Stored data entries ->

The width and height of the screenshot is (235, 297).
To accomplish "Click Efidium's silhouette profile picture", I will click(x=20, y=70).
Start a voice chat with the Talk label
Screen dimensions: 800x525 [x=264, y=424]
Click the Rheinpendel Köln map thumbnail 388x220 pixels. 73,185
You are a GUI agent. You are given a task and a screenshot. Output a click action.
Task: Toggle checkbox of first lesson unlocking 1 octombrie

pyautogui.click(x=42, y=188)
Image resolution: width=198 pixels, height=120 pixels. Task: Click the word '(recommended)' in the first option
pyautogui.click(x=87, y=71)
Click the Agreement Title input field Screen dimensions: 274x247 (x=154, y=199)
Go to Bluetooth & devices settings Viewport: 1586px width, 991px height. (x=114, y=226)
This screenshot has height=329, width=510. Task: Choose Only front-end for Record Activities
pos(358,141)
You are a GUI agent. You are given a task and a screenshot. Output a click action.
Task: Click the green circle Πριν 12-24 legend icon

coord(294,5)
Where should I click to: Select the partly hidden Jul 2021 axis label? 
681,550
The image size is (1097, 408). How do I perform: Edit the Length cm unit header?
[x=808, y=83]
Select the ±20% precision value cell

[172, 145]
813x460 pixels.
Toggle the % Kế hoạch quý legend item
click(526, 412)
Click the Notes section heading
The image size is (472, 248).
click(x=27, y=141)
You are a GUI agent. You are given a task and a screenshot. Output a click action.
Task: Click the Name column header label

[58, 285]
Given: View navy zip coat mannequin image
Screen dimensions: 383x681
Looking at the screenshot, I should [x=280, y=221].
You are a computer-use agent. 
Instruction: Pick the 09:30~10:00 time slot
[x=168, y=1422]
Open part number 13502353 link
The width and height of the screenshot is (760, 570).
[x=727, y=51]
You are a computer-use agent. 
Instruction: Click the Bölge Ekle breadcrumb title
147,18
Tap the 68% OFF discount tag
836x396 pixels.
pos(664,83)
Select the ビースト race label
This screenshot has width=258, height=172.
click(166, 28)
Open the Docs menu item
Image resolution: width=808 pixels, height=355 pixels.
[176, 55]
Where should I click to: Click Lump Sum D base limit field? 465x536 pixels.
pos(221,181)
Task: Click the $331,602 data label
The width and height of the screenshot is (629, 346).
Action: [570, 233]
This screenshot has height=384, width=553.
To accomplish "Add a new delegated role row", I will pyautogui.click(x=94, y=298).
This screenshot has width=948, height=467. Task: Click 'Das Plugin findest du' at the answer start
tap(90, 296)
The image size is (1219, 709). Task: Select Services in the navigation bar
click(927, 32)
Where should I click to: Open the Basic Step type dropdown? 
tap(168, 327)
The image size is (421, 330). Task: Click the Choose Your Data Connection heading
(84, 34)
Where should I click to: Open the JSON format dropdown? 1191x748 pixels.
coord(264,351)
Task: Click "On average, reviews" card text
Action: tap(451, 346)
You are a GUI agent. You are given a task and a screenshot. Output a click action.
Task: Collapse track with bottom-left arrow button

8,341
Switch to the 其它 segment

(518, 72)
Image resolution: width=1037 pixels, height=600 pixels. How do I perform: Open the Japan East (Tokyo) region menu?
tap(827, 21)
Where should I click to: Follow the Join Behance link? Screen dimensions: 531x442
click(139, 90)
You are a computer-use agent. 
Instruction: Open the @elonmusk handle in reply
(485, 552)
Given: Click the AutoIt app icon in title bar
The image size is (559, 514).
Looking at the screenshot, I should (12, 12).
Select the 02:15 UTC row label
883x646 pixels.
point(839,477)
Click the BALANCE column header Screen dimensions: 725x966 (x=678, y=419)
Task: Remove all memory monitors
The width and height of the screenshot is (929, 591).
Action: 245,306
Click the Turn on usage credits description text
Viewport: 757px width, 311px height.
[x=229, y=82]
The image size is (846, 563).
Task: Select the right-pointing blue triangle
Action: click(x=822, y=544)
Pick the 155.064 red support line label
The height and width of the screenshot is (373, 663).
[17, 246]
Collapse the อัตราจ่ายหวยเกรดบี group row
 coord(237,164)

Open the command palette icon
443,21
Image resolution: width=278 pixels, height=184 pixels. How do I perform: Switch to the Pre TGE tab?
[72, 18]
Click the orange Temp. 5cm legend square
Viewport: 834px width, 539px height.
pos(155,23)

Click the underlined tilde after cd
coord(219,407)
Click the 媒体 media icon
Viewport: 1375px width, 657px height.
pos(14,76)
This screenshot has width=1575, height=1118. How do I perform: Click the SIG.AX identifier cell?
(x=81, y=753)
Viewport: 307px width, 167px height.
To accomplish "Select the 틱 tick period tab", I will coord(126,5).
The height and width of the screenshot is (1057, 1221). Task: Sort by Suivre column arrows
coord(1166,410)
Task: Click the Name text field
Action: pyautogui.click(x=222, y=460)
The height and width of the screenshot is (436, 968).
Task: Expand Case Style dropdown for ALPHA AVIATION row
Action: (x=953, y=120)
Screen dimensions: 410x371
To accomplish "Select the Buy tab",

TASK GOAL ->
Set down all of the data above again, exactly.

RESPONSE TO THIS EXERCISE ->
The width and height of the screenshot is (235, 297).
To accomplish "Click Efidium's silhouette profile picture", I will click(x=20, y=70).
Start a voice chat with the Talk label
Screen dimensions: 800x525 [x=264, y=424]
Click the Rheinpendel Köln map thumbnail 388x220 pixels. 73,185
You are a GUI agent. You are given a task and a screenshot. Output a click action.
Task: Toggle checkbox of first lesson unlocking 1 octombrie

pyautogui.click(x=42, y=188)
Image resolution: width=198 pixels, height=120 pixels. Task: Click the word '(recommended)' in the first option
pyautogui.click(x=87, y=71)
Click the Agreement Title input field Screen dimensions: 274x247 (x=154, y=199)
Go to Bluetooth & devices settings Viewport: 1586px width, 991px height. (x=114, y=226)
This screenshot has height=329, width=510. Task: Choose Only front-end for Record Activities
pos(358,141)
You are a GUI agent. You are given a task and a screenshot. Output a click action.
Task: Click the green circle Πριν 12-24 legend icon

coord(294,5)
Where should I click to: Select the partly hidden Jul 2021 axis label? 
681,550
The image size is (1097, 408). How do I perform: Edit the Length cm unit header?
[x=808, y=83]
Select the ±20% precision value cell

[172, 145]
813x460 pixels.
Toggle the % Kế hoạch quý legend item
click(526, 412)
Click the Notes section heading
The image size is (472, 248).
click(x=27, y=141)
You are a GUI agent. You are given a task and a screenshot. Output a click action.
Task: Click the Name column header label

[58, 285]
Given: View navy zip coat mannequin image
Screen dimensions: 383x681
Looking at the screenshot, I should [x=280, y=221].
You are a computer-use agent. 
Instruction: Pick the 09:30~10:00 time slot
[x=168, y=1422]
Open part number 13502353 link
The width and height of the screenshot is (760, 570).
[x=727, y=51]
You are a computer-use agent. 
Instruction: Click the Bölge Ekle breadcrumb title
147,18
Tap the 68% OFF discount tag
836x396 pixels.
pos(664,83)
Select the ビースト race label
This screenshot has width=258, height=172.
click(166, 28)
Open the Docs menu item
Image resolution: width=808 pixels, height=355 pixels.
[176, 55]
Where should I click to: Click Lump Sum D base limit field? 465x536 pixels.
pos(221,181)
Task: Click the $331,602 data label
The width and height of the screenshot is (629, 346).
Action: [570, 233]
This screenshot has height=384, width=553.
To accomplish "Add a new delegated role row", I will pyautogui.click(x=94, y=298).
This screenshot has width=948, height=467. Task: Click 'Das Plugin findest du' at the answer start
tap(90, 296)
The image size is (1219, 709). Task: Select Services in the navigation bar
click(927, 32)
Where should I click to: Open the Basic Step type dropdown? 
tap(168, 327)
The image size is (421, 330). Task: Click the Choose Your Data Connection heading
(84, 34)
Where should I click to: Open the JSON format dropdown? 1191x748 pixels.
coord(264,351)
Task: Click "On average, reviews" card text
Action: tap(451, 346)
You are a GUI agent. You are given a task and a screenshot. Output a click action.
Task: Collapse track with bottom-left arrow button

8,341
Switch to the 其它 segment

(518, 72)
Image resolution: width=1037 pixels, height=600 pixels. How do I perform: Open the Japan East (Tokyo) region menu?
tap(827, 21)
Where should I click to: Follow the Join Behance link? Screen dimensions: 531x442
click(139, 90)
You are a computer-use agent. 
Instruction: Open the @elonmusk handle in reply
(485, 552)
Given: Click the AutoIt app icon in title bar
The image size is (559, 514).
Looking at the screenshot, I should (12, 12).
Select the 02:15 UTC row label
883x646 pixels.
point(839,477)
Click the BALANCE column header Screen dimensions: 725x966 (x=678, y=419)
Task: Remove all memory monitors
The width and height of the screenshot is (929, 591).
Action: 245,306
Click the Turn on usage credits description text
Viewport: 757px width, 311px height.
[x=229, y=82]
The image size is (846, 563).
Task: Select the right-pointing blue triangle
Action: click(x=822, y=544)
Pick the 155.064 red support line label
The height and width of the screenshot is (373, 663).
[17, 246]
Collapse the อัตราจ่ายหวยเกรดบี group row
 coord(237,164)

Open the command palette icon
443,21
Image resolution: width=278 pixels, height=184 pixels. How do I perform: Switch to the Pre TGE tab?
[72, 18]
Click the orange Temp. 5cm legend square
Viewport: 834px width, 539px height.
pos(155,23)

Click the underlined tilde after cd
coord(219,407)
Click the 媒体 media icon
Viewport: 1375px width, 657px height.
pos(14,76)
This screenshot has width=1575, height=1118. How do I perform: Click the SIG.AX identifier cell?
(x=81, y=753)
Viewport: 307px width, 167px height.
To accomplish "Select the 틱 tick period tab", I will coord(126,5).
The height and width of the screenshot is (1057, 1221). Task: Sort by Suivre column arrows
coord(1166,410)
Task: Click the Name text field
Action: pyautogui.click(x=222, y=460)
The height and width of the screenshot is (436, 968).
Task: Expand Case Style dropdown for ALPHA AVIATION row
Action: (x=953, y=120)
Screen dimensions: 410x371
To accomplish "Select the Buy tab",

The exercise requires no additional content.